Respondents, however, argued that the SARFAESI Act provisions override the MSME Act’s guidelines. They maintained that the appellants did not apply for the restructuring benefits at the appropriate time and that the restructuring process and NPA classification are independent matters. The respondents claimed that the MSME guidelines are merely directory and do not have statutory force.
Justices Bela M. Trivedi and R. Mahadevan found the High Court’s ruling was erroneous, which had stated that banks were not required to independently adopt the restructuring process outlined in the Framework dated May 29, 2015.
The apex court held that the Framework, as revised, is mandatory. Instructions from the Central Government under Section 9 of the MSMED Act and from the RBI under Sections 21 and 35A of the Banking Regulation Act are binding on all banking companies and have statutory force.

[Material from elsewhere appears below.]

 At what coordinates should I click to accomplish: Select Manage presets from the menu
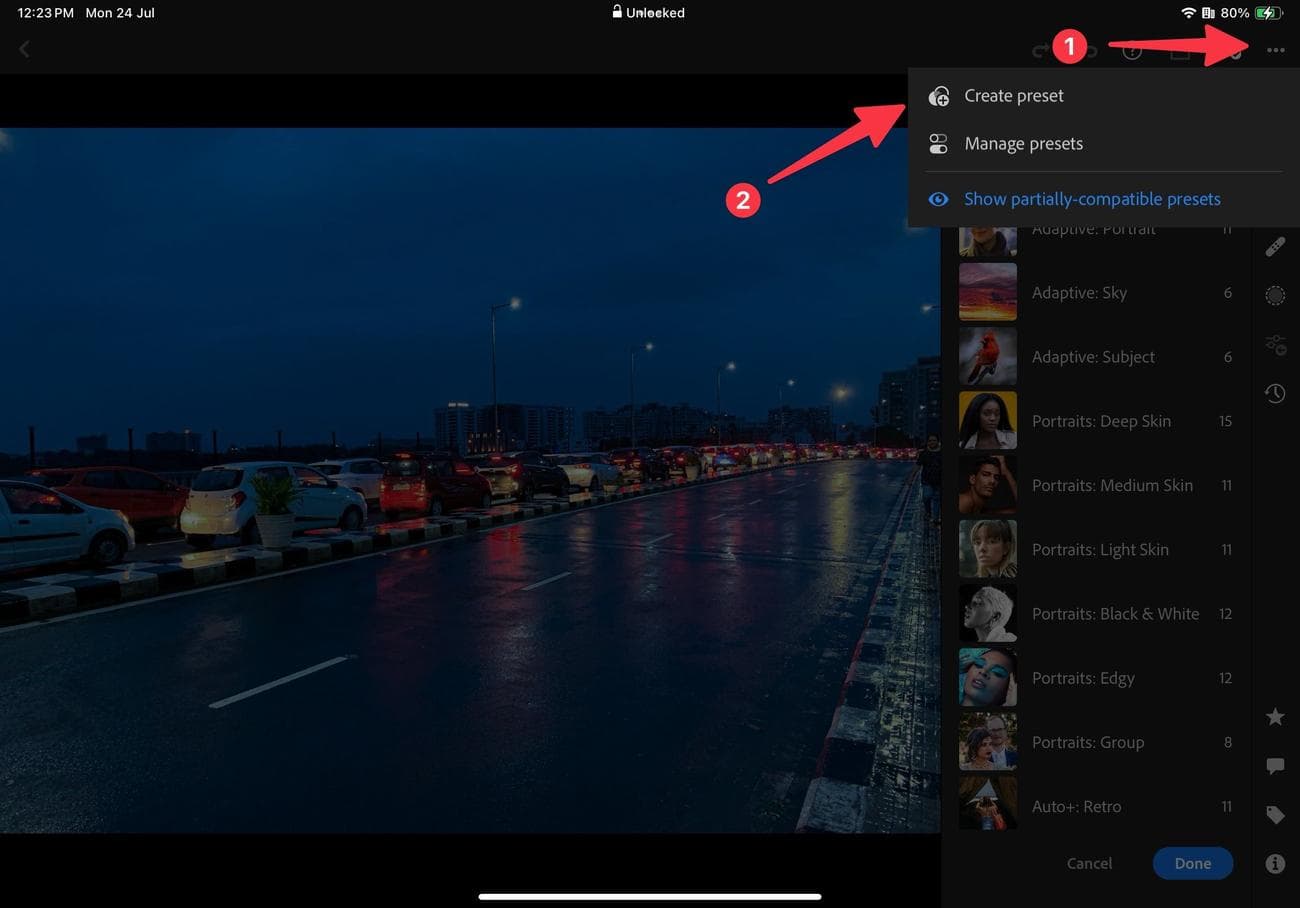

The impugned order was set aside. As the SARFAESI Act proceedings were already concluded and possession of the properties had been taken by the banks, the cases were not remanded to the High Court for fresh consideration. However, since the High Court did not address all factual issues, appellants are permitted to pursue any legal remedies for unresolved issues. All appeals of the petitioners were allowed accordingly.